Nur Rosska ließ er niemals einen Blick auf das Bildwerk werfen. Außer Denko war Serafim auch wohl der einzige auf Chortiza, dem Rosskas Herkunft bekannt war; denn es war nicht anzunehmen, daß Denko dem Priester das Geheimnis in der Beichte verschwiegen habe. Aber das Siegel eben dieser Beichte verschloß Serafim den Mund, und er hätte schon gefürchtet, es zu verletzen, wenn er dem Mädchen nicht den Namen gegeben hätte, den alle ihr gaben, nämlich Rosska. Daß sie mit dem erschlagenen Bojaren Zusammenhänge, sahen die Leute auf Chortiza fast als gewiß an. Aber ob Rosska nun ein Fürstenkind oder die Tochter einer Leibeigenen sei - das kümmerte sie wenig, und von Vater Serafim erfuhren sie es nie.
Ihm galt alles Irdische nichts gegen Rosskas Seele, die er von Christus noch so weit entfernt wußte. Ihm lag es fern, Vergessenes in ihr zu wecken, das im Erwachen vielleicht unchristlichen Haß in ihr junges leidenschaftliches Herz geworfen hätte.
So verhüllte er denn auch jetzt die Ikone mit Hast.
Und dann begann er.
Nach langem Ringen mit Rosska sah Serafim aber voll Kummer, daß er mit seinen Befürchtungen recht gehabt hatte.
Es kam weder zur Beichte noch zur Sündenvergebung. Denn wie konnte Serafim, der Priester, vergeben, was gar nicht bereut wurde? „Gut“, sagte Rosska, „ich habe ihn getötet.“
Sie hatte sich schon so oft dazu bekannt, daß in ihrem Geständnis allmählich eine kleine Herausforderung mit unterlief.

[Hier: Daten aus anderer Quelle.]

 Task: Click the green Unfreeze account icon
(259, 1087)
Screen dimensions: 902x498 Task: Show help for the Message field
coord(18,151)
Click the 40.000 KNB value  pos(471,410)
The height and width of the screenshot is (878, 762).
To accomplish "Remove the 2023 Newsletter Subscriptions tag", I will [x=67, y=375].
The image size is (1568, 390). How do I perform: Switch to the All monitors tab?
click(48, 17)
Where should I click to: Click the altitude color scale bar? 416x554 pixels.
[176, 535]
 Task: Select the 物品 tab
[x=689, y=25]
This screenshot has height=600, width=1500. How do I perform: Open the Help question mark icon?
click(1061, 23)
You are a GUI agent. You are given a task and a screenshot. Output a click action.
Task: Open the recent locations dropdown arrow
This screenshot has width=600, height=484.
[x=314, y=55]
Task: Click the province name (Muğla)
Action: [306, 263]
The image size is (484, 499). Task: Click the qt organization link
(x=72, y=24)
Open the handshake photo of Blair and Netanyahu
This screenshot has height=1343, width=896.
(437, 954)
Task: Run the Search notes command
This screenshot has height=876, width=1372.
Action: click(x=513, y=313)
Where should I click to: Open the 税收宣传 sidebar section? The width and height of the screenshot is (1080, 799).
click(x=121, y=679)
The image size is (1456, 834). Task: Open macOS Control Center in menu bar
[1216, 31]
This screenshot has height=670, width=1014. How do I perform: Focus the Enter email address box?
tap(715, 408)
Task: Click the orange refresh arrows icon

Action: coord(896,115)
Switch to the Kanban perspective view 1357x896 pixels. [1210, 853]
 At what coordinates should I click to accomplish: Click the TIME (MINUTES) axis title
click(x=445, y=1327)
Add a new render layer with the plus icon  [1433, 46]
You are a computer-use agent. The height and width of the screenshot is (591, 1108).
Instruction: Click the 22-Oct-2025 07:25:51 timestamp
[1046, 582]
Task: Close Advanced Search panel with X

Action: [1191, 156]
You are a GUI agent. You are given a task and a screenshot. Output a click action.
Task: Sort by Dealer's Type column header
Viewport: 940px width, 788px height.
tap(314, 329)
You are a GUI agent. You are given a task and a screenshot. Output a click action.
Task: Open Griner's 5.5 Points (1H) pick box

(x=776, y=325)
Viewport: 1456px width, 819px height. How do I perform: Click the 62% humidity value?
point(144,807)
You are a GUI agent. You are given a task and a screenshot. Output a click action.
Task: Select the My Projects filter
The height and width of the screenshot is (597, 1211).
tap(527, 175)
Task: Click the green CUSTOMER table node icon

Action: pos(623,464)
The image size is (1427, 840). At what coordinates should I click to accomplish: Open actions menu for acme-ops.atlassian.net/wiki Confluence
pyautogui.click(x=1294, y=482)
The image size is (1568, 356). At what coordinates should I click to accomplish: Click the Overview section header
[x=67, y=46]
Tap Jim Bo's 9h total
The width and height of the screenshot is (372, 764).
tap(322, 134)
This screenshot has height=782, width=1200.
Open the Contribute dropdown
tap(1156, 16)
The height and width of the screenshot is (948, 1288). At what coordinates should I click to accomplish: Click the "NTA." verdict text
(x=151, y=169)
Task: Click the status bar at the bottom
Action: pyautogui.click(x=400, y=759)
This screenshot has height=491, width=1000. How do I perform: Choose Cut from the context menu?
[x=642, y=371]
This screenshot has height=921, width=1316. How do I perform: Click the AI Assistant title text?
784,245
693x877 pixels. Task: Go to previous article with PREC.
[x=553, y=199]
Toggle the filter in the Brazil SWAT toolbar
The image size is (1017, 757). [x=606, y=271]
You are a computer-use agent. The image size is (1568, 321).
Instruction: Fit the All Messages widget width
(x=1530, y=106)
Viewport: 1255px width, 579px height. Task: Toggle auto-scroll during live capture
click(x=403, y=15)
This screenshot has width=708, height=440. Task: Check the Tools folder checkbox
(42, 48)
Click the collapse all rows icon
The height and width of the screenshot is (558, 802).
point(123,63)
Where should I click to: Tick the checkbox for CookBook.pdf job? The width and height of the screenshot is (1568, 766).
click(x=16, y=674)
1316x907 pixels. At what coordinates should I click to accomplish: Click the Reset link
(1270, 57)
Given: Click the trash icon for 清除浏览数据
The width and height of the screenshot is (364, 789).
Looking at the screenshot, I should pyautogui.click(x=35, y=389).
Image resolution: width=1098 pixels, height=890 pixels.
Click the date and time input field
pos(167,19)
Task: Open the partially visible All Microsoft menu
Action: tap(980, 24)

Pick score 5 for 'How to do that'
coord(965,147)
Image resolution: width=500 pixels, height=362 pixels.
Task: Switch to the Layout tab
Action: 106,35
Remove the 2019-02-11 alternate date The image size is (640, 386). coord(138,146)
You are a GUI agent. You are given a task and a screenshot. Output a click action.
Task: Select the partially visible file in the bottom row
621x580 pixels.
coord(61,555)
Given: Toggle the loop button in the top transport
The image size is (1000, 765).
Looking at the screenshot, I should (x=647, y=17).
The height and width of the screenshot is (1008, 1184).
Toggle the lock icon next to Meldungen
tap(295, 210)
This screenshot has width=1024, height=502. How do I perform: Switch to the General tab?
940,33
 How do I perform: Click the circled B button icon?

„Gar nicht gut, Schwesterchen“, ereiferte sich daher Serafim, „oh, wenn du es doch einsehen würdest!“
„Er hat nach meiner Katze geworfen“, beharrte sie dagegen, „ich mußte es tun!“
Stunden des Umherirrens hatten Rosskas Trotz so wenig zermürben können wie die Vorstellungen Serafims. Immer noch klagte sie an, wo sie sich nach seiner Meinung demütigen sollte.
Dabei lag ihm alles an ihrer Reue, und so sehr liebte er sie, daß er den Unfall kaum noch bedauert hätte, wenn Rosska dadurch zur Einkehr bewogen worden wäre. Könne sie sonst doch so gut sein, dachte er, und von einer Heiterkeit, die ihm so vertraut sei, und nur wenn man solchen Wesen zu nahe trete, die sie liebe, höchst irdischen Wesen übrigens wie etwa ihm, Vater Serafim, oder der Katze - dann verhärte sie sich in Trotz. Was aber könne dieses Kind noch erweichen, wenn nicht einmal der Gedanke es vermöge, den Tod eines Menschen verschuldet zu haben?
„Die Katze ist nur ein Tier“, sagte er jetzt.
„Die Katze lebt!“ rief Rosska aber und glühte. „Und wenn man nach der Katze mit Steinen wirft, tut es ihr weh, und wenn sie stirbt, ist sie tot. Aber sie soll nicht sterben“, fuhr sie fort, um nach und nach kleinlauter zu werden. „Ich habe sie gewaschen und ihr alles aufgelegt, was man den Leuten auflegen muß, wenn sie ein Loch im Leib haben. Alles habe ich getan, wie du es mir immer gesagt hast. Kann sie nun doch noch sterben, Serafim?“
Voll Angst sah sie von der Katze in ihren Armen zu ihm empor. Serafim aber drängte sich ein lästerlicher Vergleich mit der Madonna auf. Wie eine kleine Mutter sehe sie aus, mußte er denken.
„Viel zu sehr wirst du deine Kinder einst lieben“, seufzte er vor sich hin.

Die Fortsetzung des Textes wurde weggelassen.